Firefighters bring blaze in southern France under control
More than 500 firefighters have spent two days battling a blaze that began Wednesday in Aude, southeastern France, which has already destroyed 900 hectares of pine forest.
The fire broke out on Wednesday afternoon in Aude, southeast of the city of Carcassonne, in forests that were classified as having a "severe" risk of fire because of a recent drought.
"About 900 hectares (2,200 acres) burned," commander Philippe Fabre from the Aude fire service told the news agency AFP.
Described as one of the biggest wildfires this summer, media reports indicated Friday that the blaze had been brought under control.
Some 200 firefighters have remained on the scene nonetheless to extinguish the remaining embers.
"Around 10H00 this morning, the fire was brought under control, however we remain vigilant to prevent the blaze from starting up again," Colonel Eric Felten, from the Aude fire and safety department, told AFP.

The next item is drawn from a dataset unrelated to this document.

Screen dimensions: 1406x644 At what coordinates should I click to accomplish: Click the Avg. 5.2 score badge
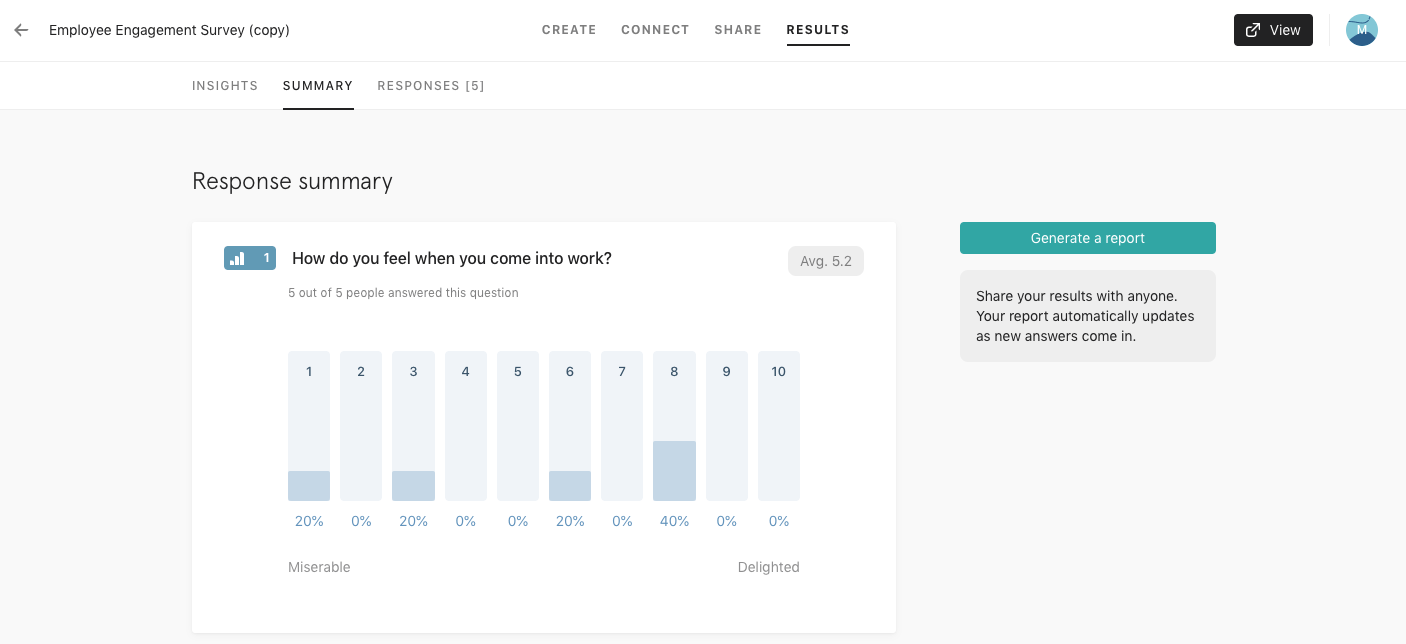826,261
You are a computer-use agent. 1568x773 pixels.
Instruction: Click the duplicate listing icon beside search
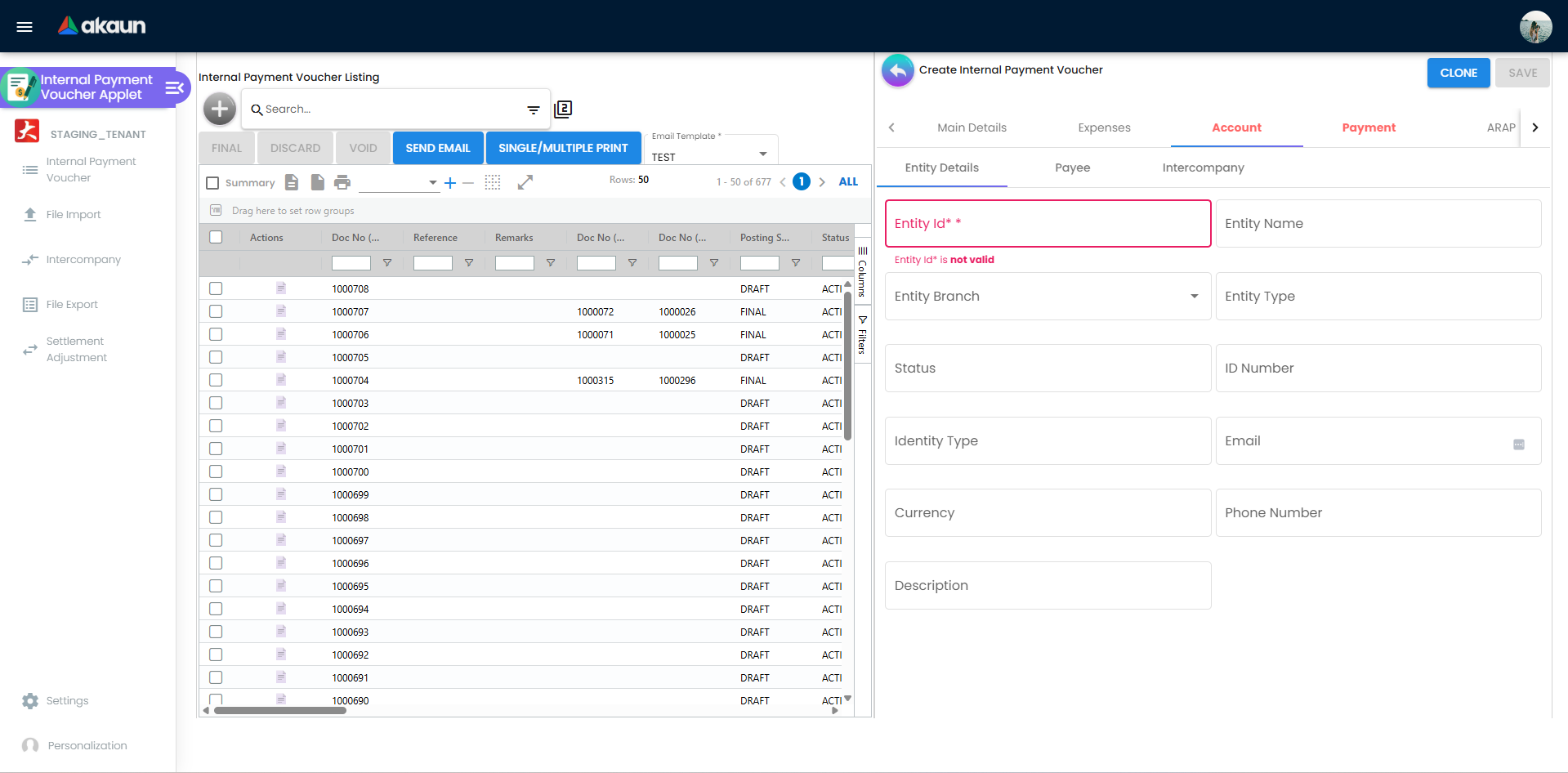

Three tanker planes were used to drop water on the flames, which were fanned by overnight winds blowing gusts of 40 kmh (25 mph).
No injuries have been reported and so far no homes have been destroyed, though 22 people were evacuated from their homes in the Val-de-Dagne municipality.
The cause of the blaze is not yet known, though authorities had warned of extremely dry conditions across much of southern France after weeks of drought.
Elsewhere in Europe, nearly 400 firefighters are working to extinguish a blaze on the Greek island of Evia.